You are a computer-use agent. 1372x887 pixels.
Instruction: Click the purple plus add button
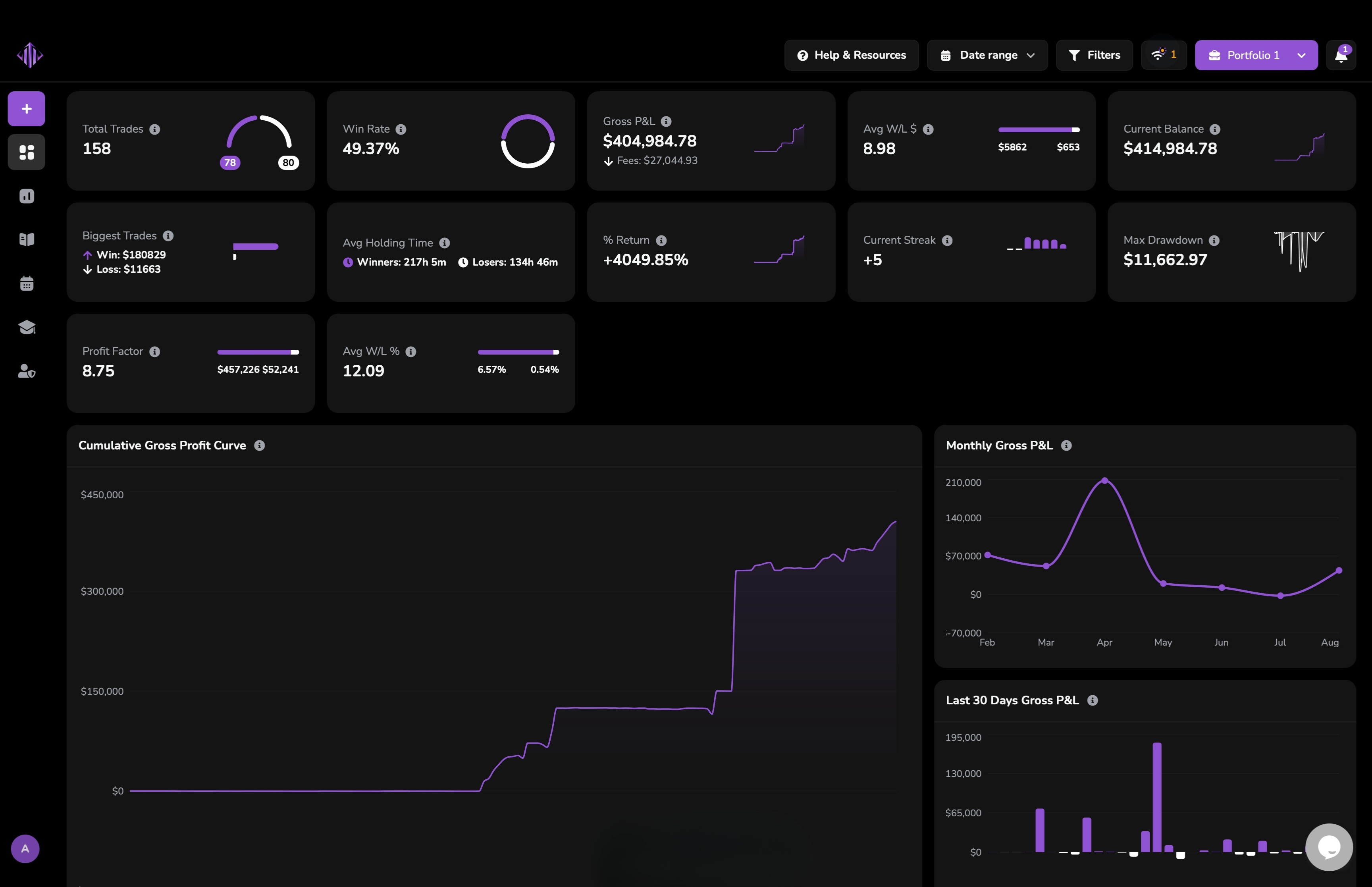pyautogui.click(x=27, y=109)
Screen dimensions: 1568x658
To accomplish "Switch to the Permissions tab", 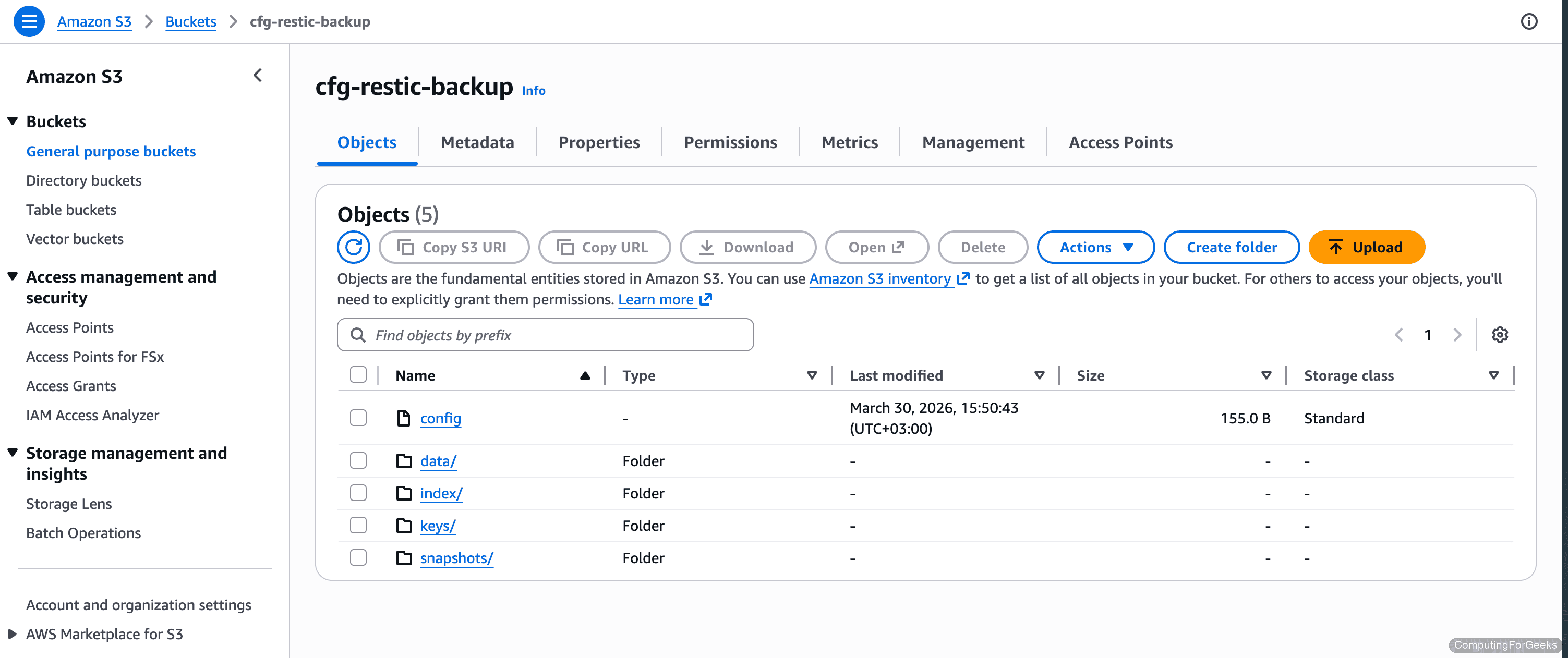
○ ○ ○ ○ ○ ○ ○
WHAT IS REQUIRED: Repeat, exactly and only, the lines from the one containing "Screen dimensions: 1568x658" through the final line of the data, both ends included, leaving out any picture.

FINISHED EXERCISE:
Screen dimensions: 1568x658
To accomplish "Switch to the Permissions tab", 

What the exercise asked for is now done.